Women in Wine Deserve (nay) Command Your Support – Now!
By Alan Goldfarb
May 5, 2022
Some might consider this a stretch; and might say, what does this have to do with wine and/or media relations? It well might be a stretch and it only has to do with wine and PR, tangentially. But I’ve got to say something. I and hopefully you, will also say something. We’ve got to support women. Otherwise, who the hell else is going to do that, in this climate except, of course, women themselves.
In this context, I support Katie Kelly Bell, Forbes; Virginie Boone, Wine Enthusiast; Lisa Denning, Grape Collective; Jess Lander, San Francisco Chronicle; Elin McCoy, Bloomberg; Esther Mobley, San Francisco Chronicle; Deborah Parker Wong, SOMM Journal; Sasha Paulsen, Napa Register.
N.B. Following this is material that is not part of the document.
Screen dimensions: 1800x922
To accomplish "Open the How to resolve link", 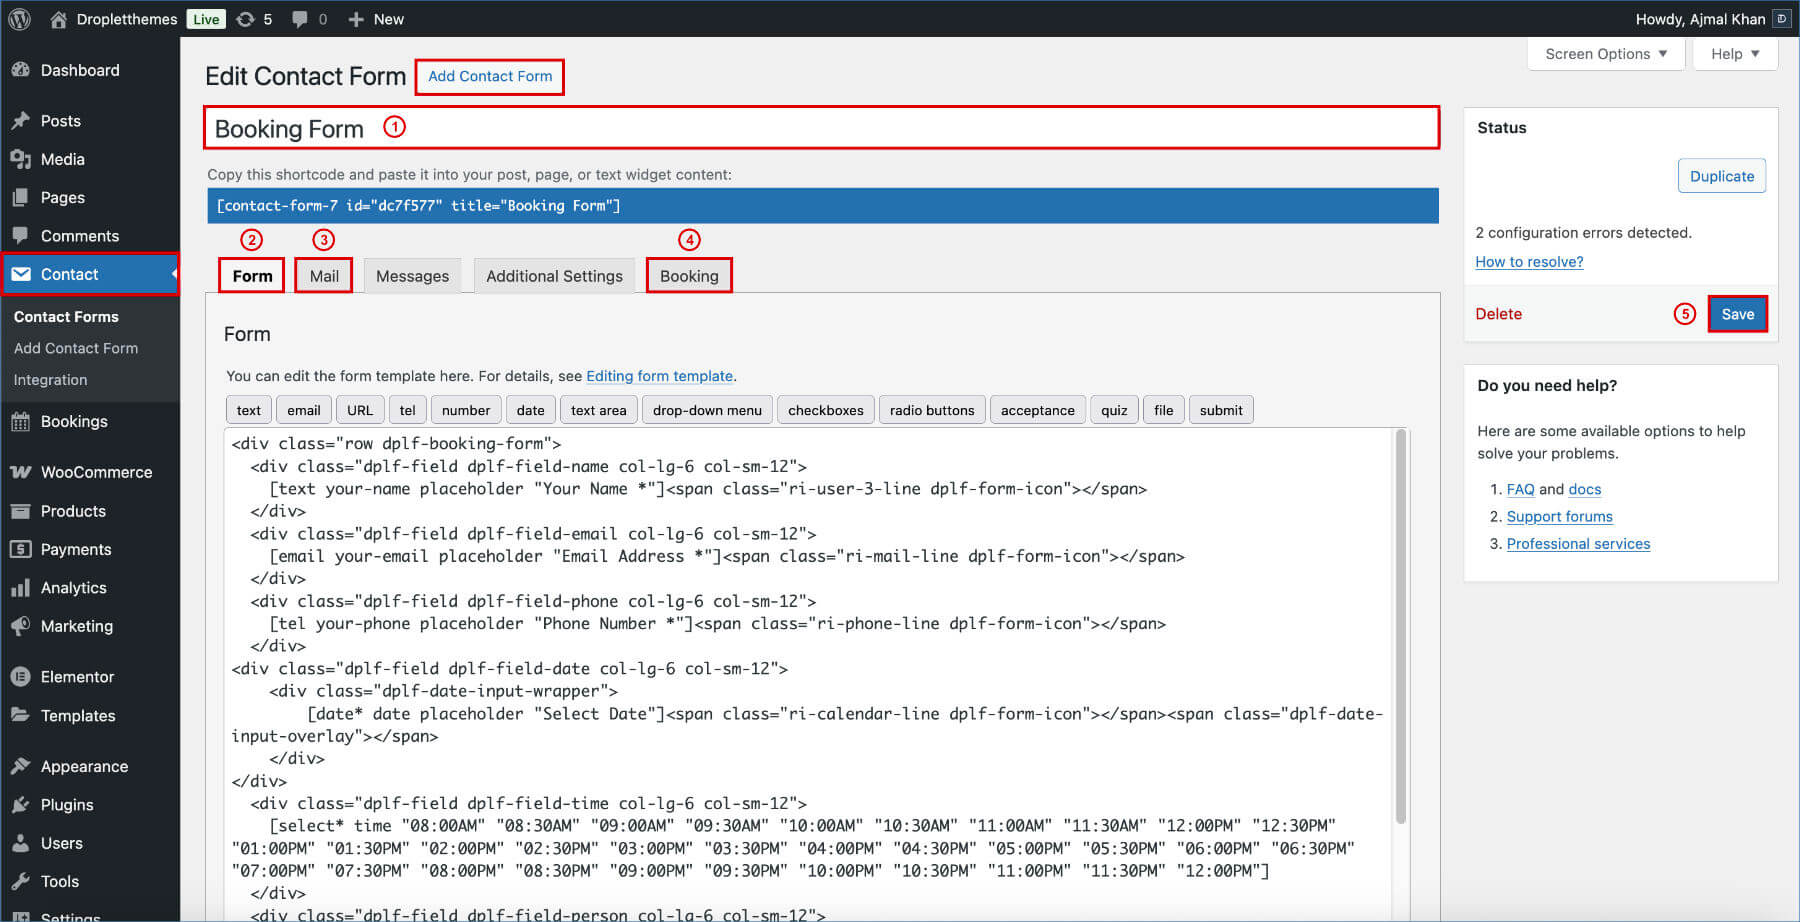I will click(1529, 262).
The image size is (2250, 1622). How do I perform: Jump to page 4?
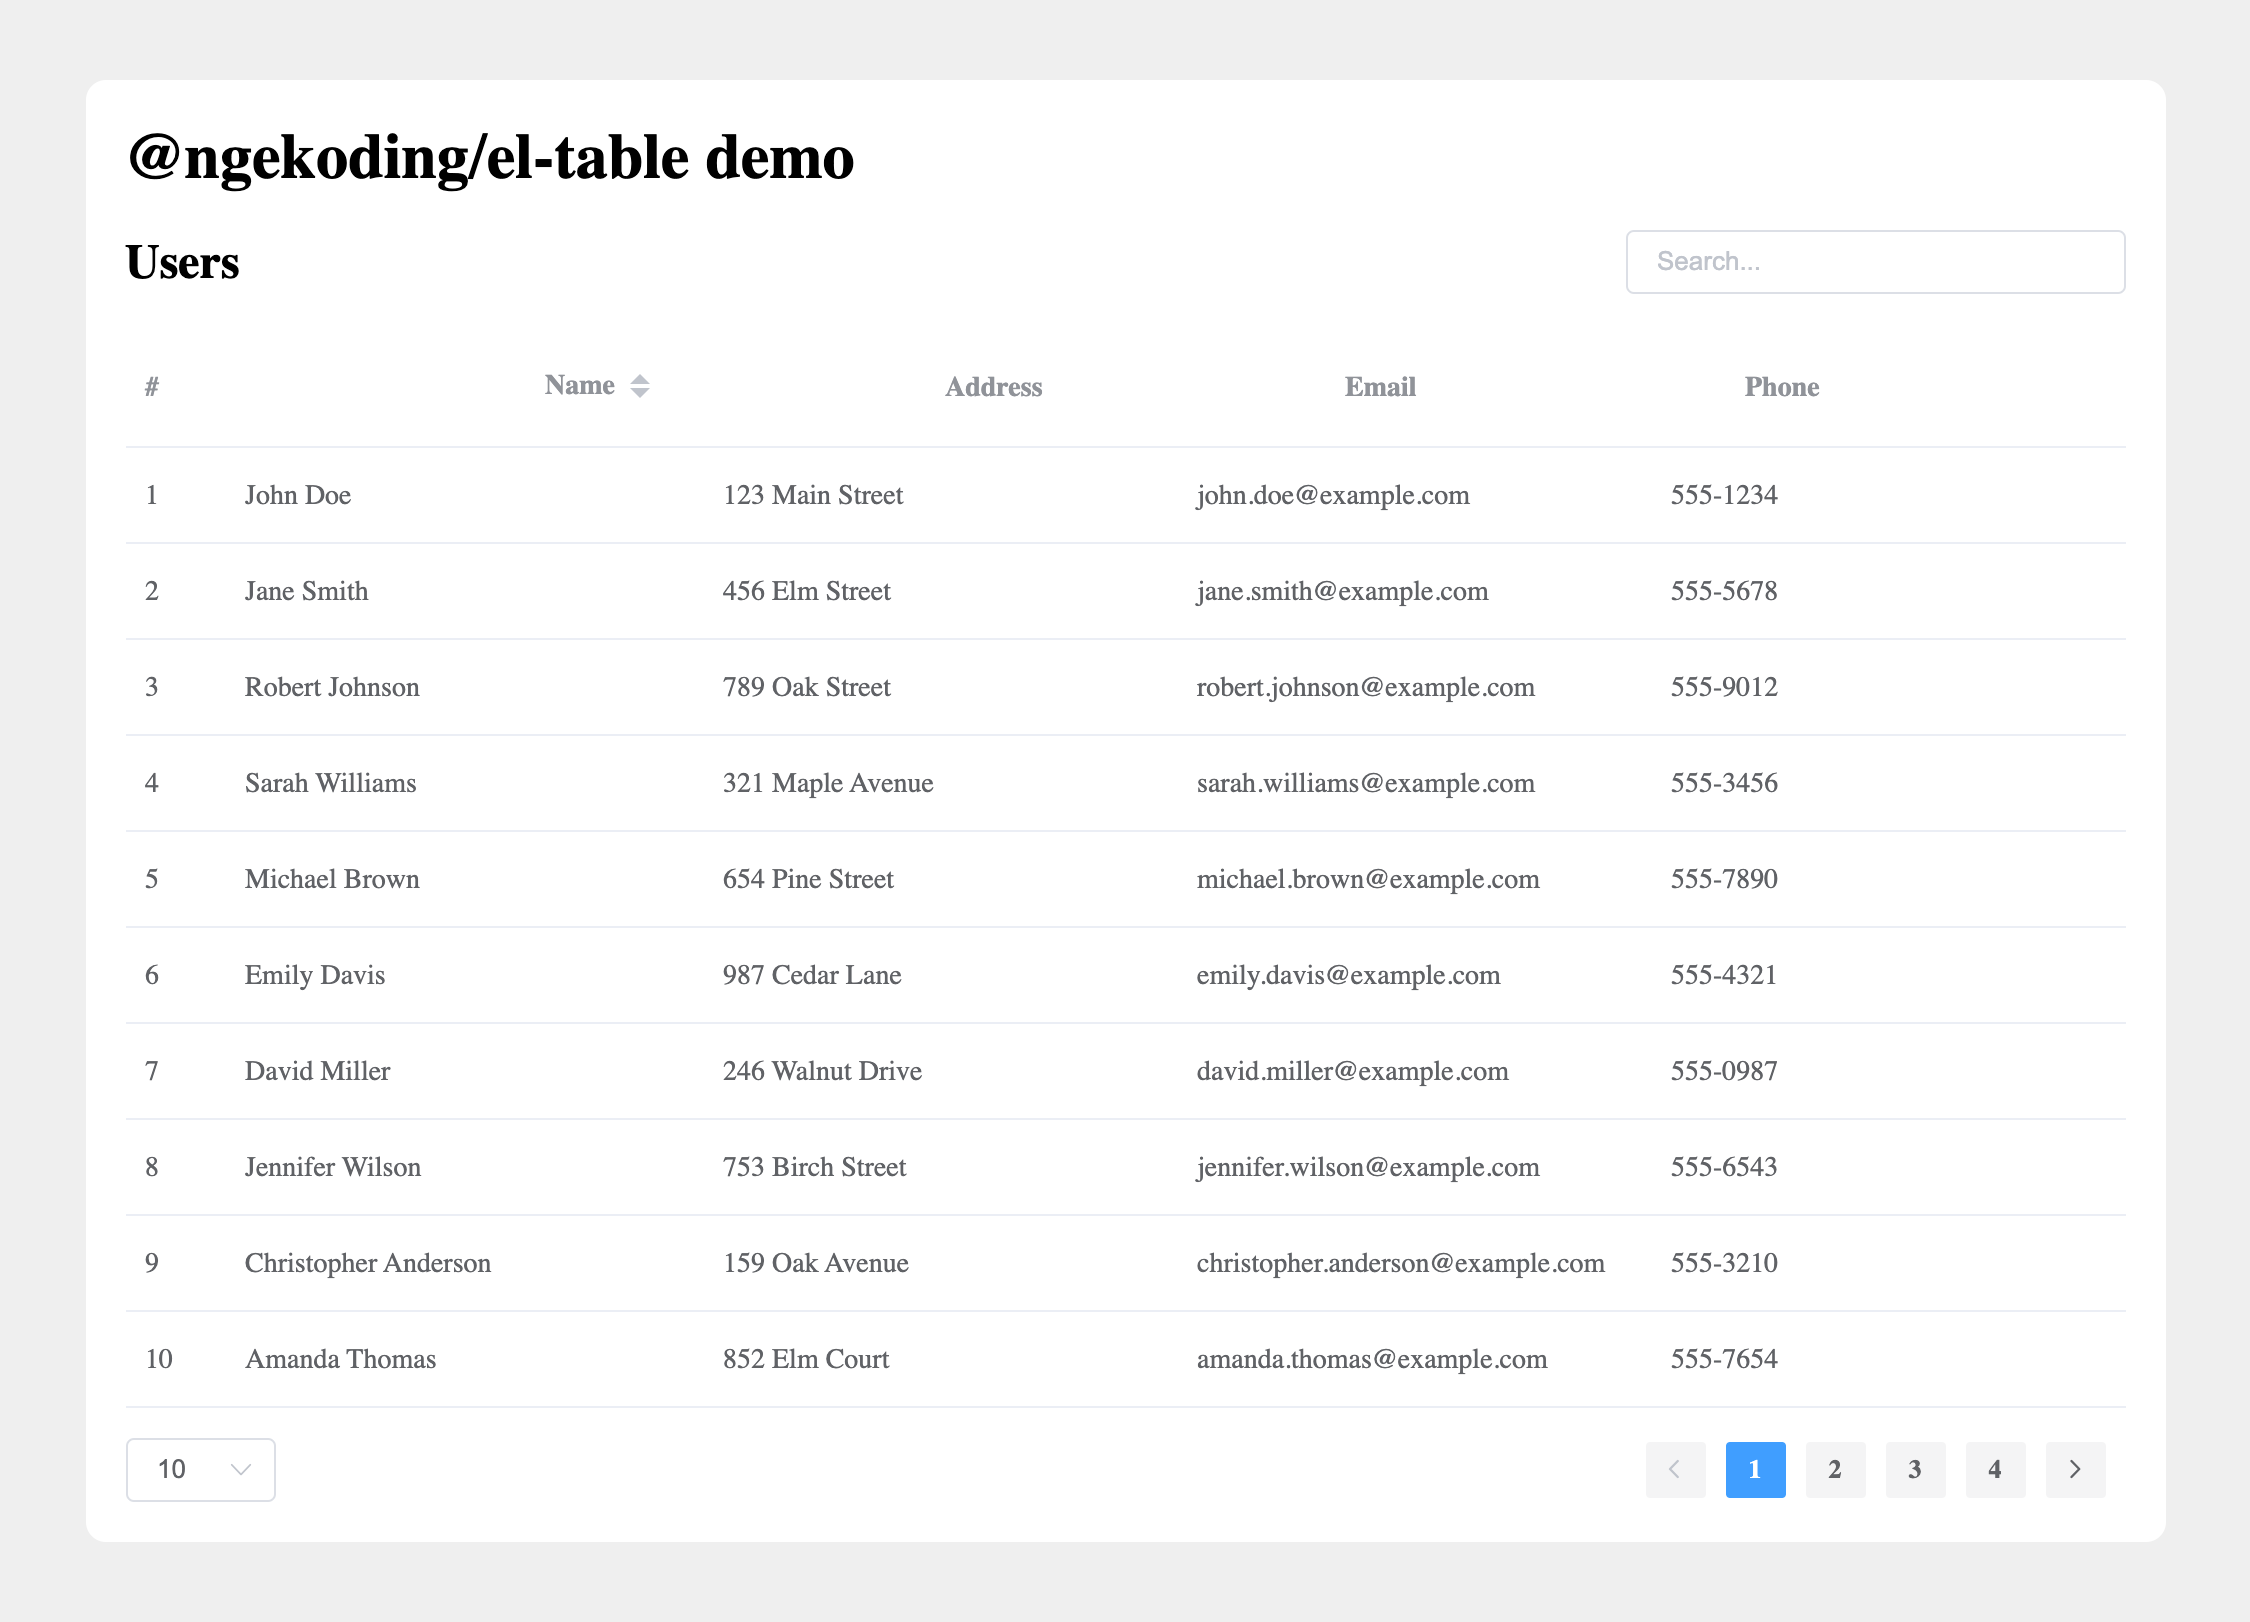click(x=1995, y=1469)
As well as Sara Schneider, Robb Report; Lettie Teague, Wall Street Journal; Lisa Adams Walter, Wine Women Radio; Kim Westerman, Forbes; MaryAnn Worobiec, Wine Spectator; and Jessica Yadegaran, Bay Area News Group.
These are all women with whom I’ve worked in my media relations consultancy; while several have been my colleague as a wine journalist. I don’t know their political proclivities, and realize I risk offending some as I include them in this screed; without their prior knowledge or consent. But as I see it – and not being privy to any of their political proclivities – now is the precise moment that all women must be supported.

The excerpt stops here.